Zonder terreur was hek niet nodig geweest


Israëlische ministers en regeringswoordvoerders spreken er schande van dat het Interationale hooggerechtshof geen oordeel heeft uitgesproken over de Palestijnse terreur en geen woord heeft gewijd aan de 1.000 Israëlische trerreurslachtoffers.

In NRC Handelsblad van 10 juli 2004 luidt de kop boven het artikel van Midden-Oostencorrespondent Oscar Garschagen: ‘Arabisch bezit boven joodse levens’

Een enorme Palestijnse overwinning. Een zege voor het internationale
recht en het verzet tegen de illegale muur. De ene na de andere
redenaar in de tent langs de weg van Oost-Jeruzalem naar Ramallah
prijst Allah en de internationale rechters in Den Haag, die gisteren
een streng, overigens niet bindend, oordeel uitspraken over de
veiligheidsbarrière, die zij consequent ‘de muur’ noemen.

Zij zijn gekomen uit Jenin, Tulkarem, Qalqiliya, Nablus, om via
Al-Jazira, CNN en de Israëlische televisie naar de president van het
hof, Shi Jiuyong, te luisteren, en hun gemoed te luchten. Sommigen van
hen waren een uur voor het eerste ochtendgebed – rond vijf uur –
opgestaan om tijdig in A-Ram (Oost-Jeruzalem) te zijn. Het is niet
alleen de veiligheidsbarrière die voor reisongemak en langdurige
vertragingen zorgt op de Westelijke Jordaanoever.

Alleen Mohammed Dahle, een Israëlische Arabier en raadsman van
tientallen Palestijnse boeren en landeigenaren, ontgaat de ironie van
de juridische situatie niet. Wil een Palestijnse boer met een kans op
succes in beroep gaan tegen de gekozen route dan heeft hij toch meer te
verwachten van de Israëlische dan de internationale rechters. “Wij
zullen het document van het Haagse hof gebruiken om het Israëlische
Hooggerechtshof te overspoelen met petities tegen de route”, kondigt
Dahle, die kantoor houdt in Jeruzalem en New York, aan.

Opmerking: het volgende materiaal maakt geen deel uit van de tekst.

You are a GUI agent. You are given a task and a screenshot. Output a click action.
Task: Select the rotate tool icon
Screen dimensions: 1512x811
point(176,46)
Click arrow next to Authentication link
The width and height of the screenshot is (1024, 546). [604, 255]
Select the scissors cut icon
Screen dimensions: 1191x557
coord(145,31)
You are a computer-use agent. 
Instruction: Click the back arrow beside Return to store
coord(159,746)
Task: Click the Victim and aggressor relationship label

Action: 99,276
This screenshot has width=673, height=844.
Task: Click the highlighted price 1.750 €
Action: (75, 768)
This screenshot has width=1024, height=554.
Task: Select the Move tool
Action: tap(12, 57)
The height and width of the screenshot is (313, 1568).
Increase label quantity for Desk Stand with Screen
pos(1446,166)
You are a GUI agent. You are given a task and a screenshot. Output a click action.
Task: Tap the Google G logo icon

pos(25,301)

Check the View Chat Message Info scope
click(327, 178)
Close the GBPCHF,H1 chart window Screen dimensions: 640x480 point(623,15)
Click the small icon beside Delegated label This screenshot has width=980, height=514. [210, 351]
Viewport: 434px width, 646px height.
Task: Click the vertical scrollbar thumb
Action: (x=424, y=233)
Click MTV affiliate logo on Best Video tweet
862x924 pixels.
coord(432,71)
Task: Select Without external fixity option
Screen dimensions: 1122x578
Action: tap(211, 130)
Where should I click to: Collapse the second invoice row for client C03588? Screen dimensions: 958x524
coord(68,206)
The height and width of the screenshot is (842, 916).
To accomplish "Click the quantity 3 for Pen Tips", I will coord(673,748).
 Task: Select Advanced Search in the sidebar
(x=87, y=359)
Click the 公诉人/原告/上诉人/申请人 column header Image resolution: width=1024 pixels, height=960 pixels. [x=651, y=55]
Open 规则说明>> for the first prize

Natuurlijk, de Palestijnse vertegenwoordigers bij de Verenigde Naties
en de Arabische landen zullen in de Algemene Vergadering van de
Verenigde Naties aandringen op sancties tegen Israël. De doorwrochte
advisory opinion van 14 van de 15 internationale rechters vormt nieuwe
munitie in de internationale arena; niet alleen tegen de
veiligheidsbarrière, maar ook tegen alle nederzettingen op de
Westelijke Jordaanoever die, voor degenen die dat vergeten waren
volgens het hof illegale ondernemingen waren en nog altijd zijn. Het
document leest als een juridisch/diplomatieke geschiedenis van het
conflict vanaf 1967. Maar initiatieven om Israël te straffen voor het
illegale bouwwerk en de even illegale landannexatie zullen, mochten
deze de Veiligheidsraad bereiken, stuklopen op een Amerikaans veto en
Europese stemonthoudingen.

“Er is reële hoop dat wij bij het Israëlische Hooggerechtshof meer
successen gaan boeken”, denkt Dahle, die vorige week een belangrijke
overwinning boekte toen de hoogste rechters van het land de aanleg van
30 kilometer muur op de Westelijke Jordaanoever ten westen van
Jeruzalem (bij Biddu) verbood, omdat de belangen en vrijheden van de
Palestijnen “disproportioneel” waren geschaad. “Het Israëlische hof
heeft toen doelbewust geen uitspraak gedaan over de legitimiteit van de
muur op bezet Palestijns gebied. Ik vermoed dat zij hebben willen
wachten op het advies van het Internationaal Gerechtshof. Wij gaan nu
proberen een principiële uitspraak uit te lokken. In het verleden, in
andere zaken, heeft het Israëlische Hooggerechtshof de regering
gedwongen zich te houden aan internationale verdragen en conventies.
Dat moet opnieuw gebeuren”, zegt Dahle. Hij is niet de enige jurist en
commentator die de indruk heeft dat het Israëlische Hooggerechtshof
gevoelig is voor het argument dat de Palestijnen verhoudingsgewijs te
zwaar worden getroffen door de veiligheidsbarrière.